Sunday, 15 June 2014

Book Review: A Song for Issy Bradley by Carys Bray

A Song For Issy Bradley is a rare book, one with such emotional honesty that you feel it must have been ripped straight from the heart of its author and transplanted onto the page.


The Bradleys could be any other ordinary family living in the north-west of England - but they're not. They're Mormons and Ian, husband of Claire and father of the four Bradley children, is a Bishop so dedicated to his flock that he misses his son Jacob's seventh birthday party. Claire is preoccupied with preparations for the day and the older two children each have their own worries; seventeen-year-old Zippy thinks she's in love and son Alma would rather be playing football. Nobody notices little Issy, spiralling into the clutches of an illness that's far beyond the reach of a hurried dose of Calpol.

The death of a child can never be an easy subject to read or write about, but in Carys Bray's hands it becomes a sensitive and profound exploration of bereavement, unfolding from the perspective of each member of the Bradley family as they struggle to come to terms with guilt and loss. Claire begins to question the very basis of her faith which was never as strong as her husband's, while Ian sees death as a temporary parting until the family can be reunited in the Celestial Kingdom. Zippy and Alma are already questioning a world where men are expected to go on a mission to convert non-believers and women to marry and have children. But it is young Jacob, steeped in the power of miracles both great and small, who often touches the heart most of all:
Dad said he would understand it better when he was older. But Jacob understood something right then. If he wanted Issy back, he was going to have to make it happen himself.
From the very first page, it's clear that A Song For Issy Bradley is a novel which will force you to face some of your deepest fears and, in doing so, move you to tears. It's enhanced by an elegantly detailed sense of place, as when Claire walks along the beach near her home:
The track is sandier now, damp and sticky, gritty, like cake mix. It's stamped with a network of prints. There are wide tide-marks from cockling vehicles and thinner tracks from bicycles. There are footprints, paw prints and birds' prints, some tiny, others surprisingly large, pronged like windmill blades. As she continues, the texture of the sand changes; it is speckled with a mosaic of broken shell pieces which draw her towards the sea like a trail of breadcrumbs. 
What I wasn't expecting is that just as your tears are in danger of becoming a river, there's laughter to stem the flow. The Bradley family are contemporary, believable and so real that you begin to inhabit their characters. You feel Alma's frustration as he's expected to clean the chapel toilets on a Saturday afternoon rather than go to football training and touch Zippy's horror when a photograph of herself in her Mum's wedding dress ends up on Facebook. Most of all, you wish you could reach out and give Jacob a big hug, while at the same time suppressing a smile as his attempts at the miraculous go awry.
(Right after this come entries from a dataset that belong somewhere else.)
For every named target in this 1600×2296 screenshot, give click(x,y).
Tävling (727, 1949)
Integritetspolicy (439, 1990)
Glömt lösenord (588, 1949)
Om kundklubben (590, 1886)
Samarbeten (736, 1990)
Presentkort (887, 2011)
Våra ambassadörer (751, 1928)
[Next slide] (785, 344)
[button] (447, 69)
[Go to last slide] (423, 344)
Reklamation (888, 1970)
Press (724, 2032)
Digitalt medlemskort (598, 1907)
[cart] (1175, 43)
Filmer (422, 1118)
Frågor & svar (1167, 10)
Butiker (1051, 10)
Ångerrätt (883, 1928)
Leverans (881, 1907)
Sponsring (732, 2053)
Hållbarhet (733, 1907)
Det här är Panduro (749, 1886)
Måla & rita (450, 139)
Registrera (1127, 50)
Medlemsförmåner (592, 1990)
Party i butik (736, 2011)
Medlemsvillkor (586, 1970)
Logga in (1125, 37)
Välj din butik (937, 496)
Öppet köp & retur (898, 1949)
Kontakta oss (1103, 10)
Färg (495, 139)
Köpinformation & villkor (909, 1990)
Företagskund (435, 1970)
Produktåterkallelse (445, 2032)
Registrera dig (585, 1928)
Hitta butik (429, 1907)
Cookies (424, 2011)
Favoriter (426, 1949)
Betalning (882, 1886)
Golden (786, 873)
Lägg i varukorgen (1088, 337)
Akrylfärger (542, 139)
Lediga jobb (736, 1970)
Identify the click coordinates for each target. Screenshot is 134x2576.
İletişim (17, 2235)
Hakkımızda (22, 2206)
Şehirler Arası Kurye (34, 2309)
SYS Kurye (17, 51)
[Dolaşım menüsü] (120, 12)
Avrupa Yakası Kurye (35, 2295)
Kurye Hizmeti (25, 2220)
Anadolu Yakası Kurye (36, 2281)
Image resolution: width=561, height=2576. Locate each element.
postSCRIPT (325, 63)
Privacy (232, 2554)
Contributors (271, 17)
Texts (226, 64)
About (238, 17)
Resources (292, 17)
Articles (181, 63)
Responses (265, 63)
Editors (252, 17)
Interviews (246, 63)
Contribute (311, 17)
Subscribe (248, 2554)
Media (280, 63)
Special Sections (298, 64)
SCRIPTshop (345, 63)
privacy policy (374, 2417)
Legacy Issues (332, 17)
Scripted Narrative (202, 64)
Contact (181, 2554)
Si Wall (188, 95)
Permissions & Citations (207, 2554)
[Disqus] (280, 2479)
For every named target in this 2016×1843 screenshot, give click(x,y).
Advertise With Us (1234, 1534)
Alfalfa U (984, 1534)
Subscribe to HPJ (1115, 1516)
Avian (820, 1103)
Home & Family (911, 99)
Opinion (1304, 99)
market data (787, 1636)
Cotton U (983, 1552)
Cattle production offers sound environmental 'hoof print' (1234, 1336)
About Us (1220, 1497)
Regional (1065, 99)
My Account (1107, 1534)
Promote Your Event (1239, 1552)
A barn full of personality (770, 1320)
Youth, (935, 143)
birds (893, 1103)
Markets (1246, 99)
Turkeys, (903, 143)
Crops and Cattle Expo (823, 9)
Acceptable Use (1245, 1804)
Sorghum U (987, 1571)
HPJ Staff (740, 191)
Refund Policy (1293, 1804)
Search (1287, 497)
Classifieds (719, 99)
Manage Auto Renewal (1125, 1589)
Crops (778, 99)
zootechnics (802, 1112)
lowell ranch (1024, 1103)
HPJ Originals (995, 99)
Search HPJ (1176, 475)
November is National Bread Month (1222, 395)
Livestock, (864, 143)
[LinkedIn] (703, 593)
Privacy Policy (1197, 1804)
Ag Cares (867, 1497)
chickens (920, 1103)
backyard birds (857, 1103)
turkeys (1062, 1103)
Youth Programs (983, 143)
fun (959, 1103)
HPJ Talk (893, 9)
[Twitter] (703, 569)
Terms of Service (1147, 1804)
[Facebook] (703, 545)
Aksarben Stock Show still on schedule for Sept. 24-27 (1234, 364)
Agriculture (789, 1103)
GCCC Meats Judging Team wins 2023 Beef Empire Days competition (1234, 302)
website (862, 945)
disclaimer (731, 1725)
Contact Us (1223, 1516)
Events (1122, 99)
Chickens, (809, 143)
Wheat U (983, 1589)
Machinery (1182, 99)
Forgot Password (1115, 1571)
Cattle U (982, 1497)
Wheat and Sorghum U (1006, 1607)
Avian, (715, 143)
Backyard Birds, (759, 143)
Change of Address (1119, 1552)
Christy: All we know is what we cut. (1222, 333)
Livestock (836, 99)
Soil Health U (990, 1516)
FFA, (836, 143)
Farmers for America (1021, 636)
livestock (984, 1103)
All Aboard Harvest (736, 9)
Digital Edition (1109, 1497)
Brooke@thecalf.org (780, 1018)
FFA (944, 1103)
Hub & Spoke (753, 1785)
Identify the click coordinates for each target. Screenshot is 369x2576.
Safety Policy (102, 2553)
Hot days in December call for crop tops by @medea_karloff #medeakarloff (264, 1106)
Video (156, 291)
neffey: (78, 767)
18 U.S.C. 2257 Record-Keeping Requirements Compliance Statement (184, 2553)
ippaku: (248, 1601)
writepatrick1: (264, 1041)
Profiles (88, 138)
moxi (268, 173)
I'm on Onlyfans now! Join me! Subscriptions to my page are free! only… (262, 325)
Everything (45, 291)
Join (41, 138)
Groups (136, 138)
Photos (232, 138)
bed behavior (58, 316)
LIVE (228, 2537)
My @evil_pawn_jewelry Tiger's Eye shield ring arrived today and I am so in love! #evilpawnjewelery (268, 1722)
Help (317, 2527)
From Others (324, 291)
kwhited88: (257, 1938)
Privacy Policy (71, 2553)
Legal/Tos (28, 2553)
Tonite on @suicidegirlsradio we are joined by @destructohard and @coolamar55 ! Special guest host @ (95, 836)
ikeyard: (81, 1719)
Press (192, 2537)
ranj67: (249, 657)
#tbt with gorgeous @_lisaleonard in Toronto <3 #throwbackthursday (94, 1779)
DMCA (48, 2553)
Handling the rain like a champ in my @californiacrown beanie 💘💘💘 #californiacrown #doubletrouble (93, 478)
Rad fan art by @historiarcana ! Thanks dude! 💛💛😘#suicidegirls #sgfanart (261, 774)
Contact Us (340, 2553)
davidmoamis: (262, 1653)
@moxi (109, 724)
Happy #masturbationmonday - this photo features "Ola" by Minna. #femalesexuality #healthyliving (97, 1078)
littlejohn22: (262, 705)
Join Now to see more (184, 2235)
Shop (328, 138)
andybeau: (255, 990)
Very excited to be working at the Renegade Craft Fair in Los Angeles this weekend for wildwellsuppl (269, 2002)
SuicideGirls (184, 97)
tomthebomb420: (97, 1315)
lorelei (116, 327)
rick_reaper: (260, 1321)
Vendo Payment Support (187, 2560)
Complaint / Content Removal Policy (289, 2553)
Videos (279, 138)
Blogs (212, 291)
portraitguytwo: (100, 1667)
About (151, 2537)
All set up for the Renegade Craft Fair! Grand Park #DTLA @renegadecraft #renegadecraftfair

In this, her debut novel, Carys Bray writes about the Mormon church with an eye for the everyday and a fascinating insider's knowledge, having been born, brought up and married in the faith. If, like Ian, you accept its beliefs without question, there's clearly comfort in this certainty, but there's also no allowance for a doubt like Claire's nor for a way of mourning which deviates from the prescribed path. You can sense the restriction in adhering to doctrines at such variance with secular society, especially for teenagers like Alma and Zippy, who just want to fit in with their friends.


Carys and her husband lost one of their own children as the result of an inherited metabolic disease, a tragedy which brings a searing truthfulness to her writing. Yet, although she and her family have now left the Mormon church, her often forensic depiction of its members and routines still retains a great deal of sympathy.

From its cover to its final page, A Song For Issy Bradley is a beautifully balanced and delicately expressed novel both inside and out. Through tears and laughter, there is great courage in this miraculous book and it is this which, despite the depths of one family's devastation, makes it such an ultimately warm and uplifting read.


A Song For Issy Bradley is published in the U.K on 19th June 2014, many thanks to Hutchinson for my advance copy. 

If you'd like to find out more about how this book's lovely cover was created then click here.

4 comments:

  1. Is this a novel written from her own experience of the faith, do you know? I heard an author (whose name I am ashamed to say that I've forgotten) speak about being brought up as a Mormon and not being able to address it until her fourth book because it was too close for her to look at with any perspective.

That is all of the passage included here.